What would I support for inexperienced drivers?
Definition of "inexperienced driver/rider" carefully defined, with a `buy-out` bonus if the driver passes an approved post test `advanced` course.
Alcohol limit zero. Penalty points limit half or more. A presumption that fines for breaking traffic laws will be higher (to focus the mind of the novice whilst they are gaining their `experience` - again, the buy-out option with an advanced test pass will remove this sword of Damocles.

I don't miss knocking on the doors of families delivering death/serious injury messages and watching the collapse of their world start before my very eyes. (The only one I didn't mind was when the deceased was one of the worst, most violent criminal offenders in the neighbourhood - how inhumane and callous of me? Yes, I let one of my section do the honours, they were queuing up to volunteer).

Tadanori said...

Its laudable to want to minimise risk which will in consequence reduce the Health Service bill, family trauma, etc. The proposal you mention will have, in my opinion, minimal impact for the overall population. Better to raise the lawful age to consume alcohol to 21 years and ban any amount of alcohol influence whilst driving. With a 20% increase in liver related diseases in the UK (2011-2012) alcohol is a demon that needs much stronger controls. Adolescent's with alcohol are significantly higher risk factors than being simply an inexperienced adolescent driver.

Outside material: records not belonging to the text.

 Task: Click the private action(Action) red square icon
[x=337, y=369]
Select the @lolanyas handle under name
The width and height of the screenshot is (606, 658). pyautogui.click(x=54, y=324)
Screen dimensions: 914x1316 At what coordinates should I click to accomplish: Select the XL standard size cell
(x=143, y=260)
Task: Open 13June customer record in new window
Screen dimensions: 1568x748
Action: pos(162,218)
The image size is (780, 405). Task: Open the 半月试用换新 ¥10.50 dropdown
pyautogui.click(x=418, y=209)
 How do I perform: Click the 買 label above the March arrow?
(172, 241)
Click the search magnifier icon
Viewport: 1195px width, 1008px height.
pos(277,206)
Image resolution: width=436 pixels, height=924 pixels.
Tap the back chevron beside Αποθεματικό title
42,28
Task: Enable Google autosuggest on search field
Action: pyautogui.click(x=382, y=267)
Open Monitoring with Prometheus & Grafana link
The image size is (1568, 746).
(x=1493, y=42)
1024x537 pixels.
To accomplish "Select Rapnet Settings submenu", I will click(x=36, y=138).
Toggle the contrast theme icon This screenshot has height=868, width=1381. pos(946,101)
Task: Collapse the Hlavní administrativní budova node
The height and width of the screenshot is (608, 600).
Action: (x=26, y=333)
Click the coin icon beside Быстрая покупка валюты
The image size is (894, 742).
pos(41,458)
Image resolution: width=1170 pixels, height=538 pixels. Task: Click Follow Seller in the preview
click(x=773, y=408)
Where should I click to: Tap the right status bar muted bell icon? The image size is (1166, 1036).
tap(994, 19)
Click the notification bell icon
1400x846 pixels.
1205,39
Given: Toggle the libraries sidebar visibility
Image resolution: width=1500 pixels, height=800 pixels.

Of course alcohol is just too popular for politicians to want to tackle the issue. That and the powerful, rich alcohol manufacturers lobbyists..

Kids need to grow up. They'll make mistakes hopefully that won't kill them or others. I don't think tampering with driving age and restrictions proposed are helpful. I do, and strongly, think the mix of driving and the lawful drug of alcohol should be addressed. Yesterday.

Hogdayafternoon said...

Tadanori: Sounds simple, which suited me.

MTG said...

"....The knack is to fill the experience bag before the lucky bag runs out."

Very wise. If there is such a thing as luck, any postnatal remnants are a huge bonus.

JuliaM said...

And when these restrictions are brought in for drivers with passengers, will the cry go up 'Hey! What about the solo drivers'?

Hogdayafternoon said...

JuliaM: A very good point. I always hoped that cause and effect was considered in the drafting of legislation. Sadly, it was not always the case and right up to my final month in the old career my oppo and I were arguing that the stats and causation factors as gathered by the County Council were flawed and lacking fine detail. Eg to give a location as 'at junction 'x' is not enough. There was never a tickbox labelled "Insufficient experience". I won't go on and on, as experience tells me it's never going to be perfect.

MTG: Of course we could always adopt the old India driving test: Three people turn up in one car, examiner gets in, they all drive off and do a right turn and if they all survive the ride everybody passes, even the passengers. QED, four lucky bags pooled are safer than one on its own?